The technology means my customers can go onto a product page, click a link and our process will pop up. All stages have been verified by the companies I work with. I can submit evidence to support those verifications such as a certificates, invoices and receipts. It is incredible and I feel really excited to be the first jeweller to incorporate this kind of technology. I also have a personal QR code which is printed onto gift tags and marketing material that goes out with all orders. 

TV: Where do you get your inspiration from for your minimal feeling pieces?

FK: I have always been attracted to clean uncomplicated form, whether that’s in architecture through the urban environment or the natural landscape that surrounds us. I like the idea that a design can last and become a timeless heirloom.  It also represents the process and materials that have been used to create them; clean designs with a clean ethos.

TV: What jewellery do you wear yourself?

FK: My everyday staple that never gets taken off is a delicate 18ct gold necklace on a 15” chain that incorporates an inherited diamond of my Grandmother’s. I layer on top of this with other longer necklaces and I can’t stop wearing our hoops from the LOKA collection!

‘It’s not enough anymore to claim you are an ‘ethical brand’- prove it.’ – Francesca Kippax

TV: You only use a few stones in your pieces, was this an ethical decision or does it just suit your aesthetic more?

FK: Until this year diamonds and precious stones have mainly featured through my bespoke commissions. They haven’t been in collections before as it has been more about my own personal development as a designer/maker along with developing ANUKA’s distinct aesthetic. It now feels right. So my next step is to start introducing ethically sourced diamonds. I want to give my customers the choice of conflict free natural diamonds or Lab grown. There are definitely a lot of ethical issues surrounding the mining process of precious gemstones, therefore I will only offer diamonds that come from certified sustainable sources.

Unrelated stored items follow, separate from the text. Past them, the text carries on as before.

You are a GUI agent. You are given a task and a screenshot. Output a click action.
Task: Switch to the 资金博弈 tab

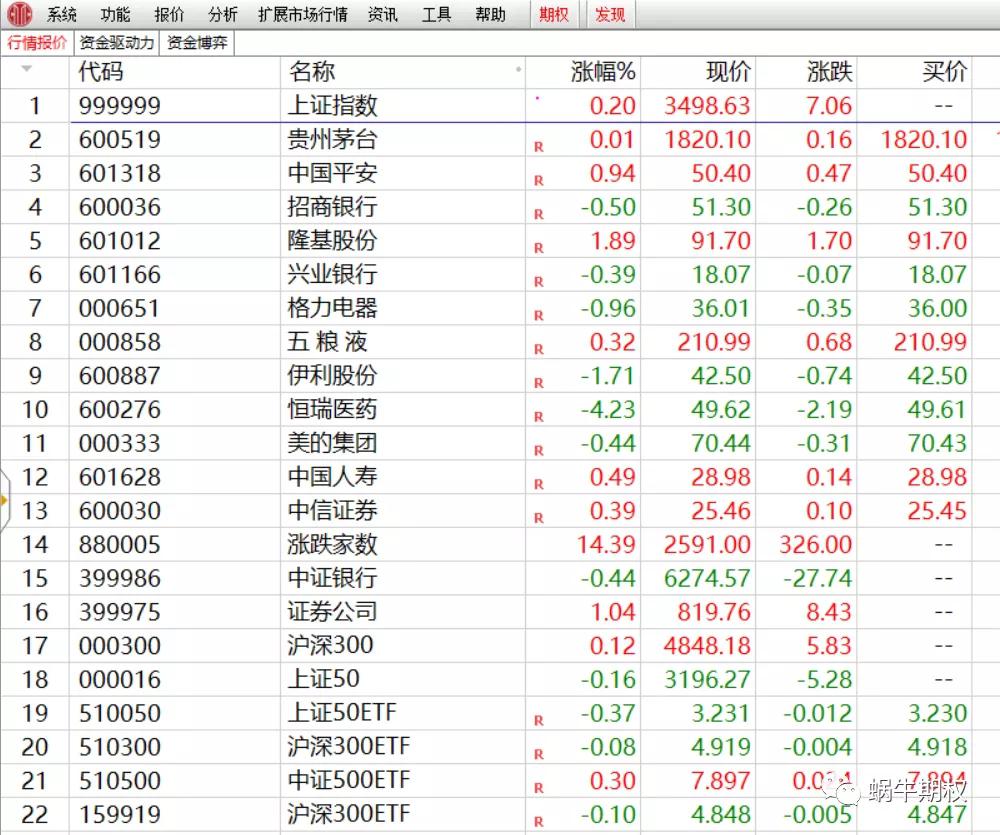click(x=197, y=43)
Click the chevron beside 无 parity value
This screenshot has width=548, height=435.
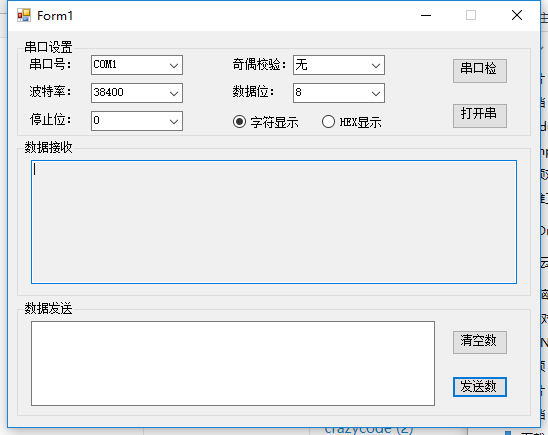[376, 65]
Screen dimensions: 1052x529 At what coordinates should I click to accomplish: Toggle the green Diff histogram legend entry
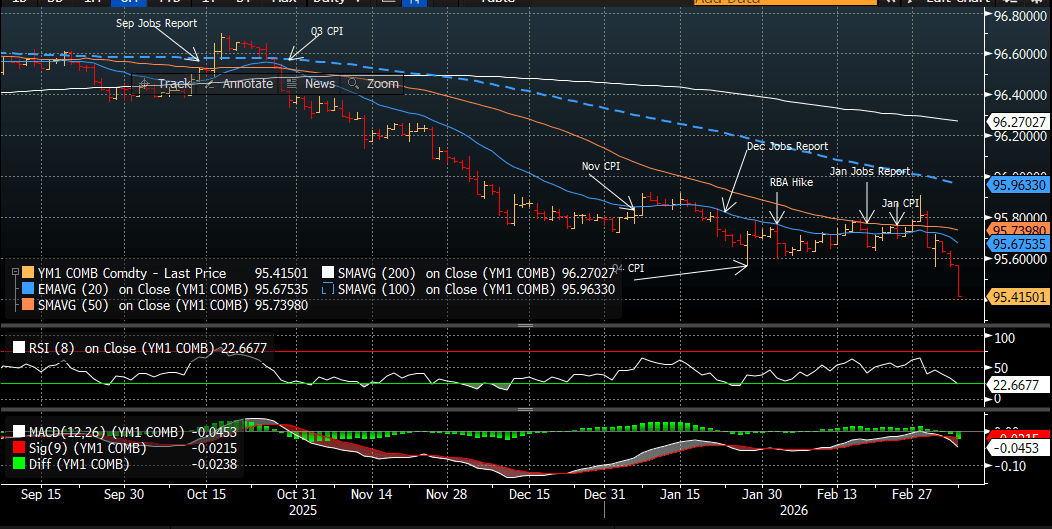pyautogui.click(x=70, y=464)
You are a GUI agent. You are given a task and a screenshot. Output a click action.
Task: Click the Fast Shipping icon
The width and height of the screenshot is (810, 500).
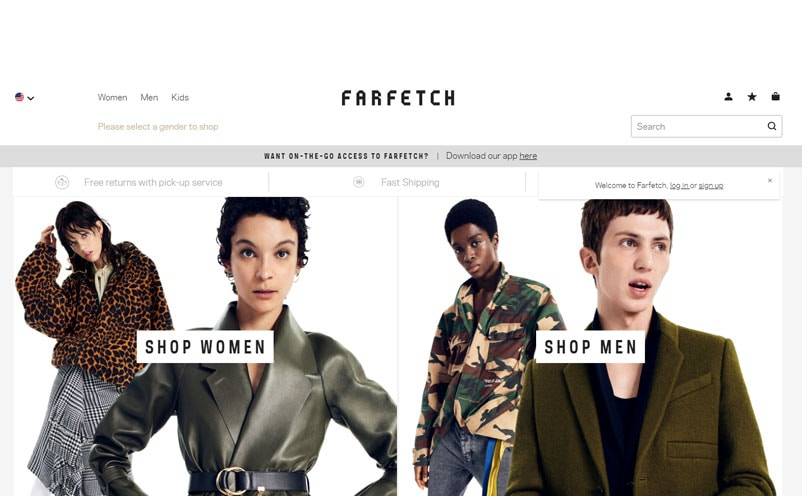click(x=359, y=182)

All of our diamonds used are either recycled or sourced through conflict free, responsibly mined initiatives such as CanadaMark. We have also used lab grown diamonds within our bespoke commission work and this is something we would like to explore more within our next collection.

“Recycled precious metals enable us to preserve natural resources and requires less energy than the mining of new metal.” – Francesca Kippax

Image: Anuka Jewellery

TV: Are there any other jewellery designers you admire or like to wear?

FK: Of course! I hugely admire Ute Decker. I remember seeing her work for the first time when I was a student. I was mesmerised by the sculptural form her pieces take, along with her strong ethical practices and teaching. 

TV: Do you have any exciting news coming up for this year that you can tell us about?

FK: We will be launching our first eco-fairmined gold wedding collection later this year. Featuring a choice of Lab grown and CanadaMark diamonds. All with a clean contemporary aesthetic. I am really excited to get this special collection launched, watch this space!